Problem requirements: Reproduce each line from the records that holds "photo".

──────

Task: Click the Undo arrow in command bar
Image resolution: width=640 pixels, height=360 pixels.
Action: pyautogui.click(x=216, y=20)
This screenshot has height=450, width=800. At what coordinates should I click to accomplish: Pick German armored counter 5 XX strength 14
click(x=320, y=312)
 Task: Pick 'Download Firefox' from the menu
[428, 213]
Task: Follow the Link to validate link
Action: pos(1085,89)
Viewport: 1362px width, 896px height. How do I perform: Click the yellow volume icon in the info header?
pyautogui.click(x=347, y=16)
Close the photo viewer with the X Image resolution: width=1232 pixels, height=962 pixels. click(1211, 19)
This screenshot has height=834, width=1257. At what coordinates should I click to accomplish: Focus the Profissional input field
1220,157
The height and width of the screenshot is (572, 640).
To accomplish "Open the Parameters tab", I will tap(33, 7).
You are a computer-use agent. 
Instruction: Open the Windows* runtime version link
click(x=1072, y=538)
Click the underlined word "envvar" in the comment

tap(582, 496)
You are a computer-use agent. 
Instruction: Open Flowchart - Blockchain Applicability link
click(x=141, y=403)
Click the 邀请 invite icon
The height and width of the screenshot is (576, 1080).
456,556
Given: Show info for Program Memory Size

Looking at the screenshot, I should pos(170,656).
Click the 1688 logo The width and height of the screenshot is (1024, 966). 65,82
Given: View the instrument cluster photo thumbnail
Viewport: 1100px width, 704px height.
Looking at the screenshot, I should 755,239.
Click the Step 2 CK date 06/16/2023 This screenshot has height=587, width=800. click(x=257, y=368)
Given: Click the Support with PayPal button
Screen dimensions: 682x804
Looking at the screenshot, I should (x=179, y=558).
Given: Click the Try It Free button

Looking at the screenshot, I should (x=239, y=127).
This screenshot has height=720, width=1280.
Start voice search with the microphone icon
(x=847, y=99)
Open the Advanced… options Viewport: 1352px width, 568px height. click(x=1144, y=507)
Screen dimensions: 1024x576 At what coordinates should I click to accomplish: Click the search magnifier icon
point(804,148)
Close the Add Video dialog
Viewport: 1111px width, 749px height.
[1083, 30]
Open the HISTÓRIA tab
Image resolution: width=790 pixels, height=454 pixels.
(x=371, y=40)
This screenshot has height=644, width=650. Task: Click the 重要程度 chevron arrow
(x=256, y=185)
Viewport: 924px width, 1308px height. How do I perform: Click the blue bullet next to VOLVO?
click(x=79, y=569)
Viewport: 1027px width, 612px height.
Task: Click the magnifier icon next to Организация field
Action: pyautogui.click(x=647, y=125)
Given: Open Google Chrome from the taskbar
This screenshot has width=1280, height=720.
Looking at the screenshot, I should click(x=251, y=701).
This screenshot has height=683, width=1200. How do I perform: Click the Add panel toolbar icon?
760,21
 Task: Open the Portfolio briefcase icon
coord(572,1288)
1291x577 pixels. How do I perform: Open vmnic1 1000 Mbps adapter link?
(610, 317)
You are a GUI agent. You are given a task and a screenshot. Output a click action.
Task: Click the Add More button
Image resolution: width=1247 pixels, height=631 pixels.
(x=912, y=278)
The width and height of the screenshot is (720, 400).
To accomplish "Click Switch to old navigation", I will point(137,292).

──────

Result of the exercise:
Close the photo viewer with the X Image resolution: width=1232 pixels, height=962 pixels. click(1211, 19)
Given: View the instrument cluster photo thumbnail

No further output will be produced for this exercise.